### WHAT IS REQUIRED
Which lines in the records below contain the word "width"? Copy each of those lines in full.

### WORKING DATA
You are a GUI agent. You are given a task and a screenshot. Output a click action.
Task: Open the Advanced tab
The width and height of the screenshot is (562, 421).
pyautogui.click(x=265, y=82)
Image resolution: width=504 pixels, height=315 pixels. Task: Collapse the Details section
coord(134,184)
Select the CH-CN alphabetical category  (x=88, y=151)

...

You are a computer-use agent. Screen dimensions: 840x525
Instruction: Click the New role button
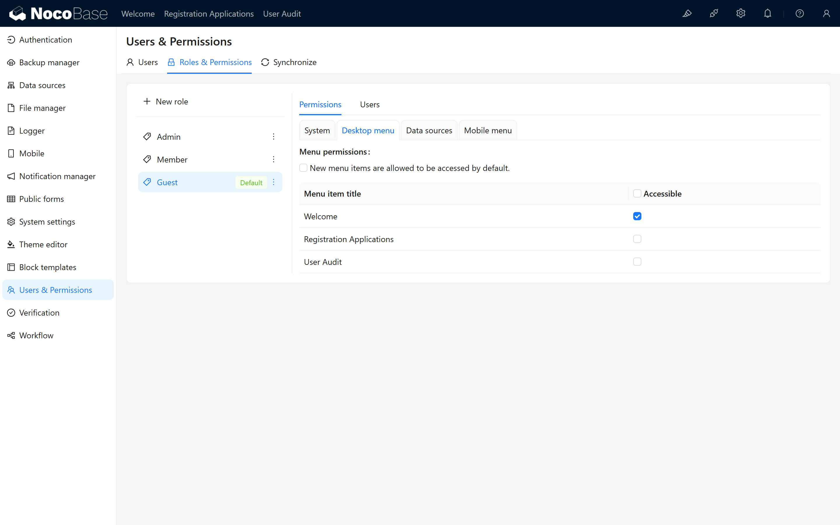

### OUTPUT OF THE EXERCISE
The width and height of the screenshot is (562, 421).
Image resolution: width=504 pixels, height=315 pixels. Task: Collapse the Details section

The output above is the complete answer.